El Capitán pareció irritado.

—Y por lo que parece, tú lo habrías matado a él si no te hubieran detenido.

—Me detuve yo mismo —dije hoscamente.

Sus ojos relucían y parecían muy pensativos.

—Responde a mi pregunta, Gorrión. ¿Por qué?

—Soy amigo de Bisbita —dije.

—Y también lo era Zorzal... hace tiempo. —Me quedé boquiabierto. Le dedicó una mirada llena de desprecio a Zorzal y dijo—: No era un amigo muy sabio, ni uno muy compasivo. Estabas enamorado de ella, ¿no es así, Zorzal? Y cuando no te correspondió, empezaste a odirarla.

Zorzal apartó la cara, sombrío, y no respondió. El Capitán se deslizó del mostrador y flotó en silencio durante un momento mientras decidía un castigo.

—Ambos estáis en aislamiento hasta que lleguemos a Aquinas II. Cuando no estéis en vuestros puestos, estaréis confinados en vuestros alojamientos excepto bajo permiso especial. No hablaréis entre vosotros ni con nadie más excepto cuando estéis cumpliendo vuestras tareas. El resto de la tripulación tendrá igualmente prohibido hablar o relacionarse con vosotros, bajo pena de sufrir el mismo castigo.

Se volvió a Zorzal.

—Puedes retirarte. Gorrión, quiero verte en mi alojamiento... inmediatamente.

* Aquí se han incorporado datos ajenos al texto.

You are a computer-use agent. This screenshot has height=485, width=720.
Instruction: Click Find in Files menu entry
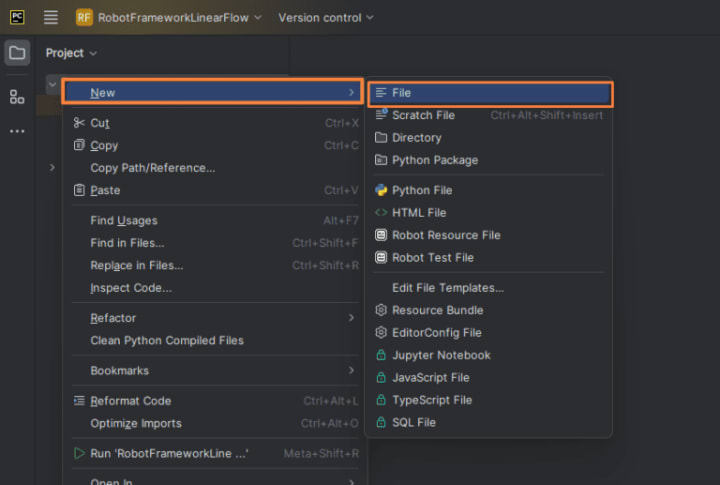[x=127, y=243]
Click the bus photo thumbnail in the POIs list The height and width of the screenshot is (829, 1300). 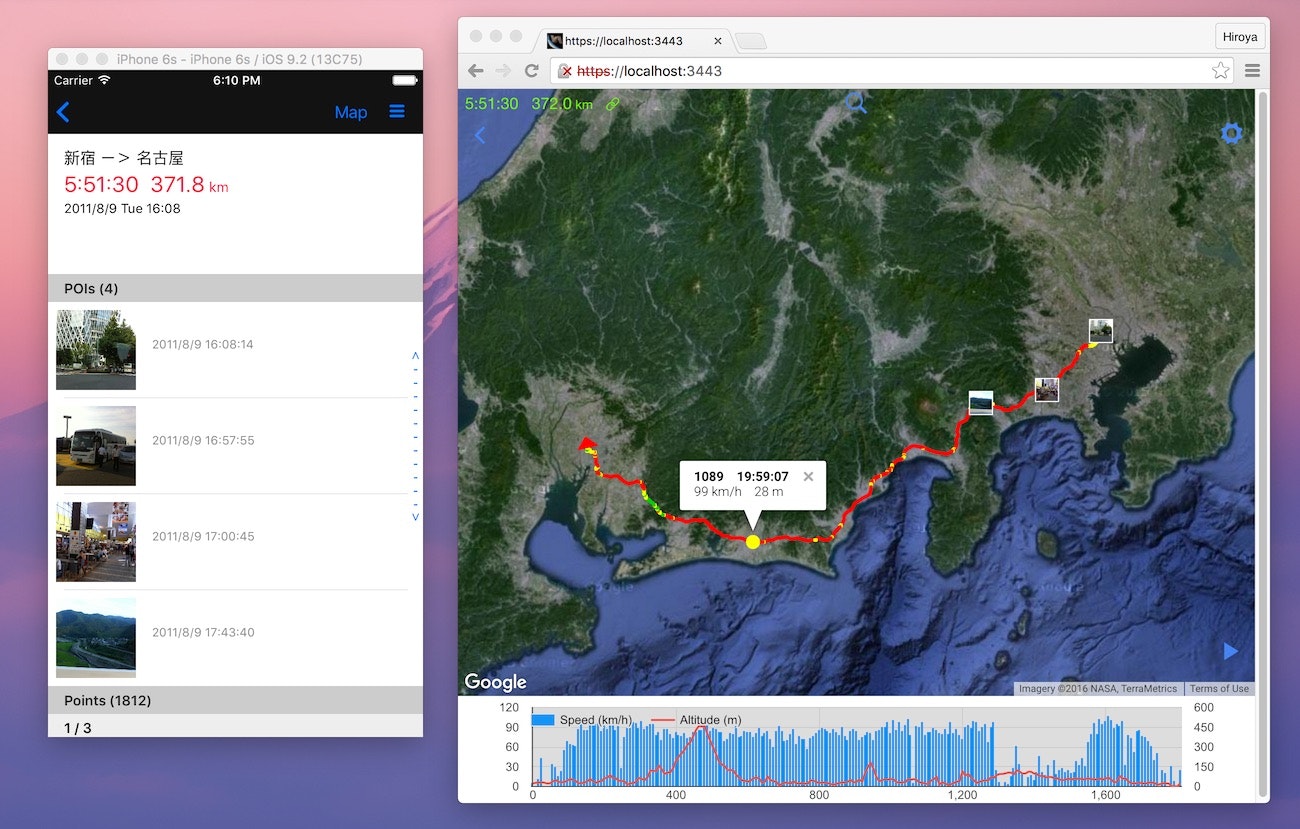click(x=96, y=445)
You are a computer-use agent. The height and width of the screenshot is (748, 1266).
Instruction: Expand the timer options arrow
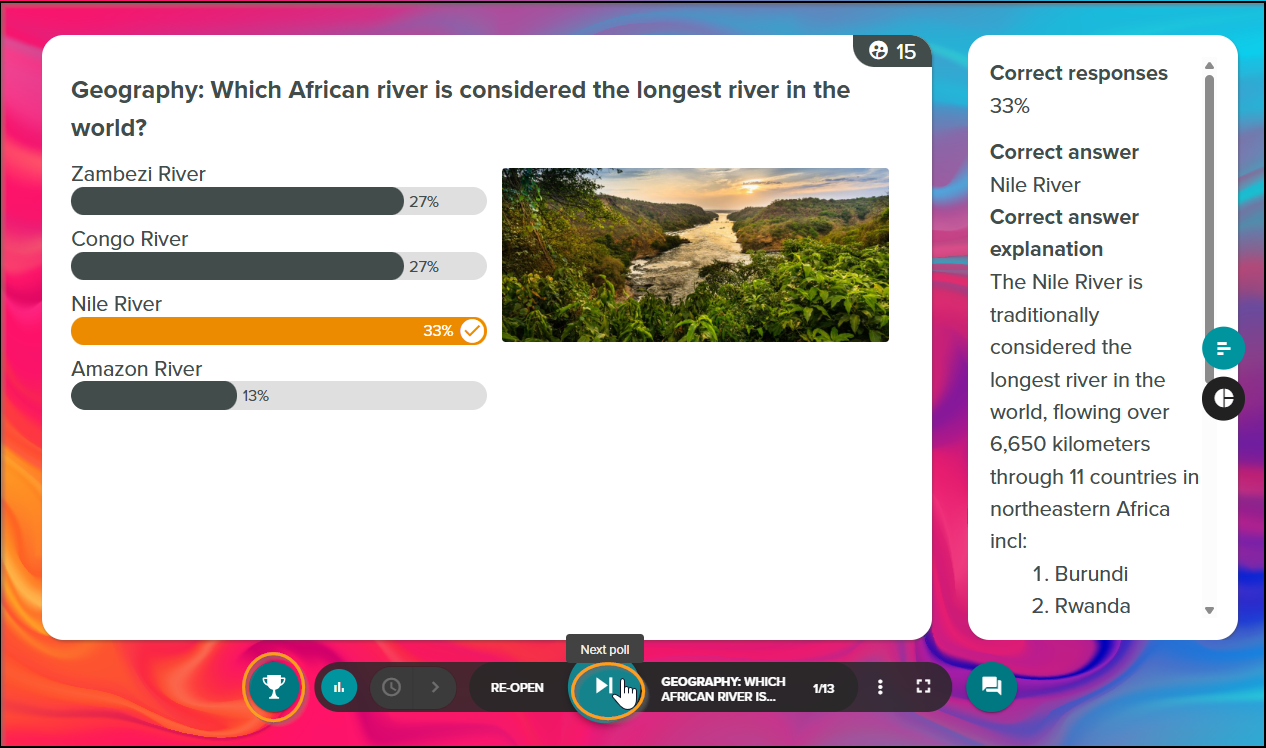(x=435, y=687)
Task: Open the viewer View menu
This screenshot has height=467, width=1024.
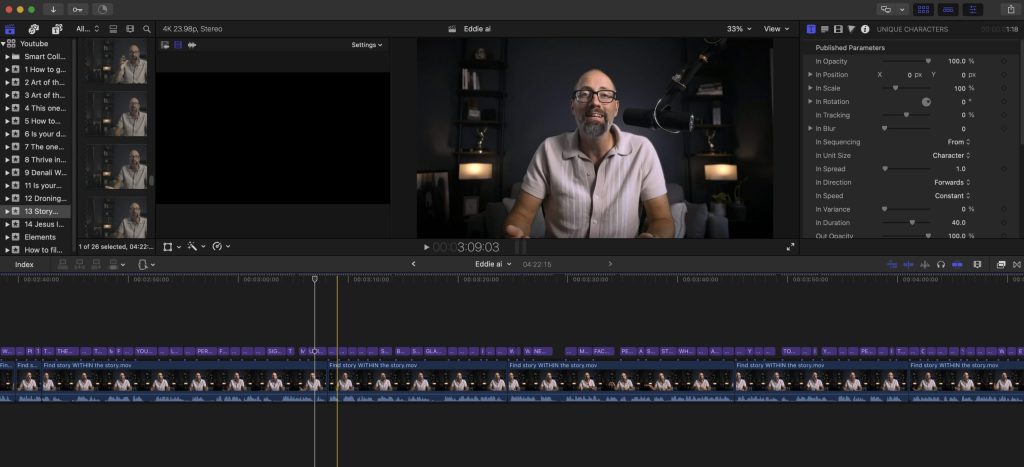Action: click(x=775, y=29)
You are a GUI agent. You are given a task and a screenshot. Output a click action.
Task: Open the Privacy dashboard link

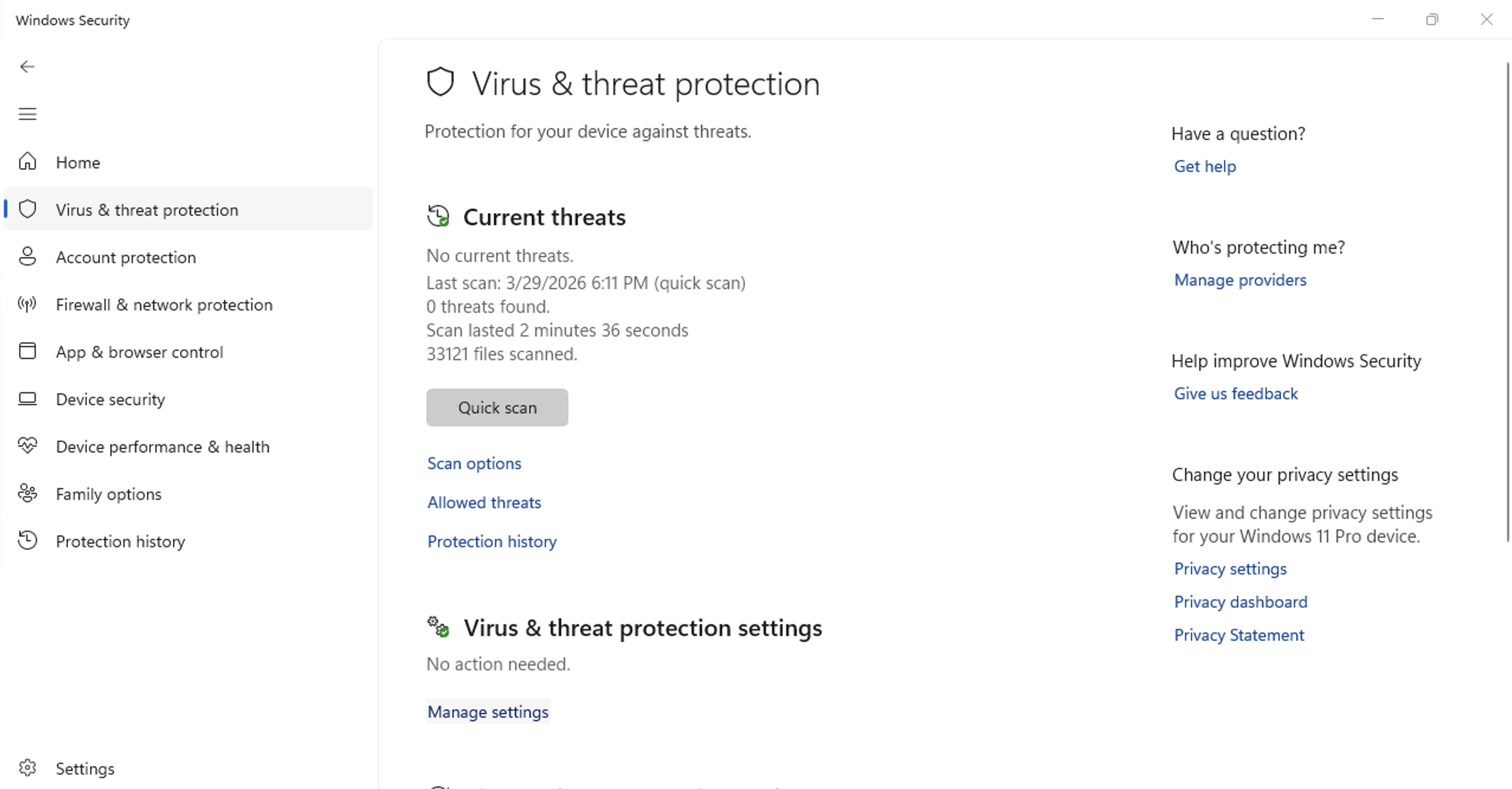point(1240,602)
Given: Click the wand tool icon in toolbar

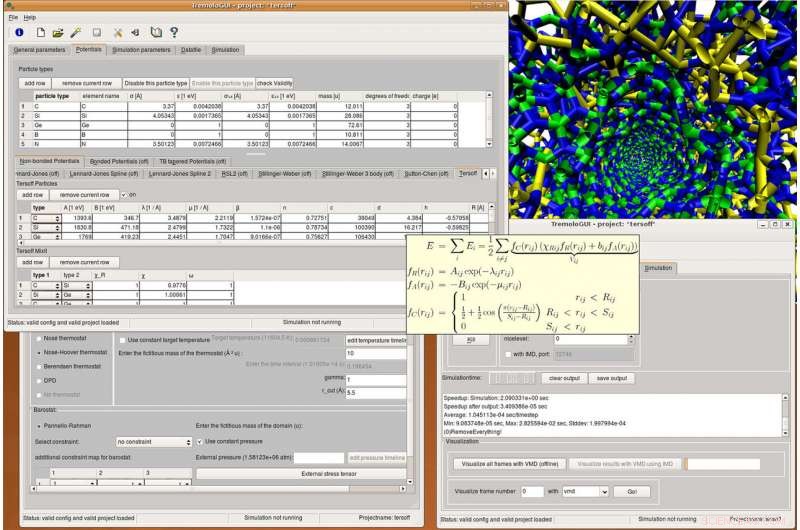Looking at the screenshot, I should (76, 32).
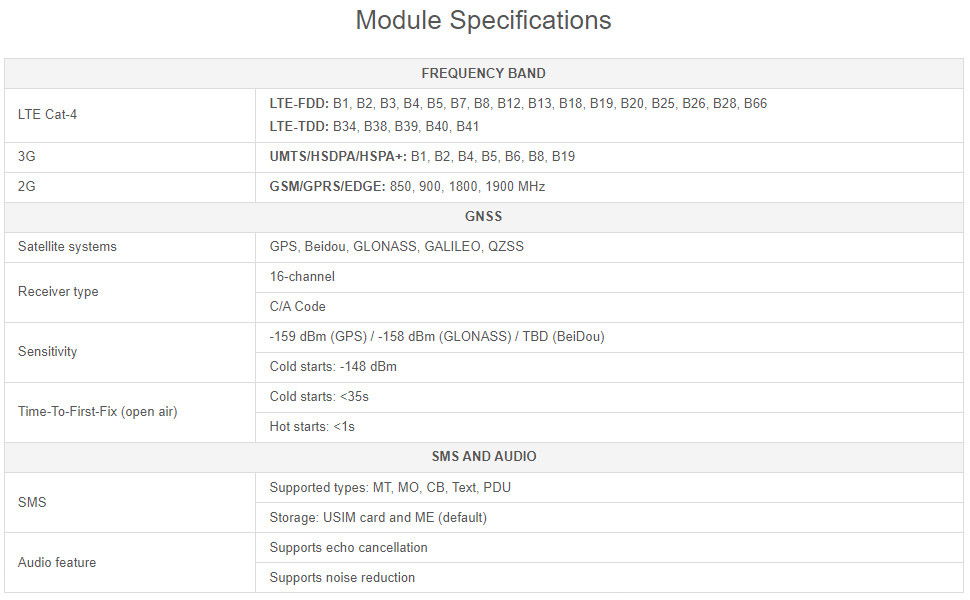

Floté tras él, seguido por Banquo y un nervioso Cartabón. Una vez en los aposentos del Capitán, se les dio permiso para retirarse y nos quedamos sólo el Capitán y yo, él reclinado en su silla suspendida y yo flotando infelizmente frente a él, con la vista de las portillas a mi izquierda y las pantallas de vigilancia y su cháchara a mi derecha.

—Te batiste por el honor de Bisbita —se burló—. Qué noble por tu parte.

—Cuervo no podía —dije con voz frágil.

—Tienes razón, no podía. Me imagino que atravesó todo un pequeño infierno personal cuando vosotros dos descubristeis a Bisbita. Pero eso no significa que nadie más hubiera luchado por ella... o que la tripulación no hubiera pensado en algún castigo adecuado para Zorzal. Te sobrepasaste un pelín, Gorrión. ¿Por qué?